A surpresa de Obama era mais do que justificada. Há muito que Joan Didion se tornara um ícone da Cultura norte-americana, como o atesta o sucesso do documentário Joan Didion: The Center Will Not Hold realizado pelo seu sobrinho Griffin Dunne, em 2017, que ainda pode ser visto na plataforma Netflix. Mas o que explica, afinal, o fascínio de Didion em tantos países e realidades diferentes? Antes de mais o desassombro com que entrou num feudo que até aí era quase exclusivamente masculino. Como a própria recordou numa entrevista à The Paris Review: "Quando comecei a escrever — no final dos anos 50, princípio dos 60 — havia uma tradição social associada aos escritores do sexo masculino. Bebiam muito, levavam uma vida boémia. Acumulavam mulheres, guerras, grandes pescarias, Paris, África, nada de segundos atos. Um escritor homem desempenhava um papel no mundo e isso dava-lhe uma espécie de caução para fazer o que lhes apetecesse. Uma mulher escritora não desempenhava qualquer papel em particular." Declarações (e atitudes como esta) tornaram Joan Didion uma referência para as jovens que encaravam a ideia de fazer da escrita o seu destino. Na revista The Atlantic, Caitlin Flanagan escreveria a esse propósito: "As mulheres que a encontravam na sua juventude recebiam uma certa ideia de ser mulher e escritora que mais ninguém lhes podia dar. Ela era o nosso Hunter Thompson, e o livro Slouching Towards Bethlehem era o nosso Fear and Loathing in Las Vegas. Ele deu aos rapazes sacanas e shots de tequilla; ela deu-nos dias sossegados em Malibu e flores no cabelo."

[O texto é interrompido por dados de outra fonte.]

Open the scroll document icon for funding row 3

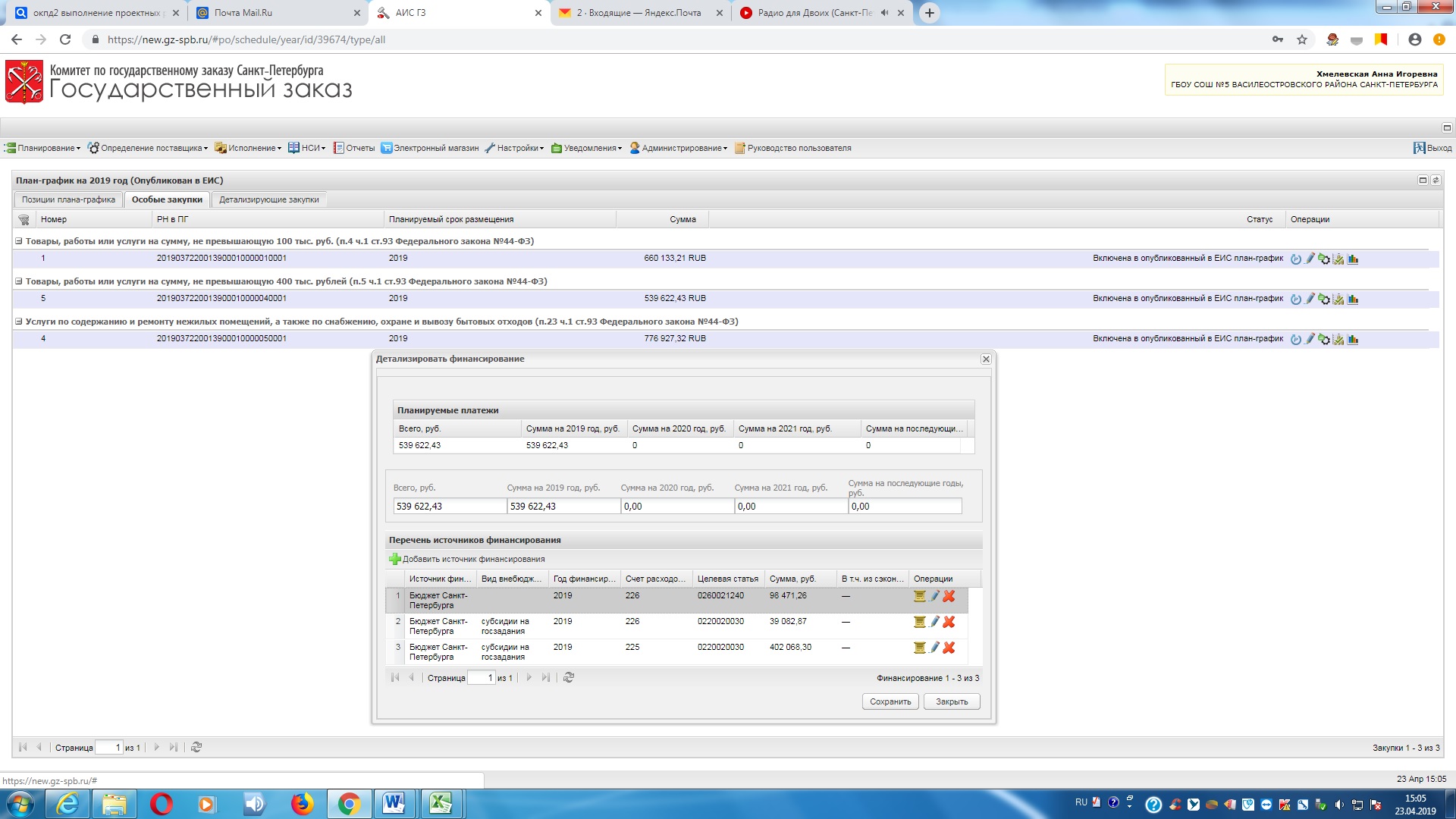pyautogui.click(x=919, y=648)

Com o mesmo desassombro, Joan Didion nunca pediu desculpa pela atenção profissional e pessoal que dava à Moda, um tema pouco considerado pelos árbitros do cânone literário. Ao longo dos dez anos em que trabalhou na edição norte-americana da Vogue, tratou o tema com o mesmo rigor, exigência e beleza com que abordara temas políticos ou sociais. Frisava sempre que "estilo é carácter" e que nada impedia uma mulher inteligente de gostar de Moda e de cobrir com competência a guerra do Vietname. Com um estilo minimalista chic muito americano, Didion tornar-se-ia um ícone de Moda já depois dos 80 anos, quando a Céline a tornou um dos rostos da sua campanha de 2015, fotografando-a com uns óculos escuros XL que Jackie Kennedy não teria desdenhado.

Com um espírito crítico afiado como um estilete, não tinha uma boa relação com as feministas das décadas de 60 e 70, a quem dedicou um ensaio particularmente duro - The Women's Movement - publicado em 1972. Mas ninguém duvida que a vida e obra desta mulher, a quem a doença de Parkinson deu o golpe final, fez mais por todas nós do que muitos textos panfletários.